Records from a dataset
»»
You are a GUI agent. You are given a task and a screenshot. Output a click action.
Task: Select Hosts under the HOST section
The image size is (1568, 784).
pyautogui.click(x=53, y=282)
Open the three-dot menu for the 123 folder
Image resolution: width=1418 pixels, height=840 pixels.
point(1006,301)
««
* **WHAT YOU ARE ASKED TO DO**
Give back every entry exactly.

* **WRITTEN ANSWER**
You are a GUI agent. You are given a task and a screenshot. Output a click action.
Task: Select Hosts under the HOST section
The image size is (1568, 784).
pyautogui.click(x=53, y=282)
Open the three-dot menu for the 123 folder
Image resolution: width=1418 pixels, height=840 pixels.
point(1006,301)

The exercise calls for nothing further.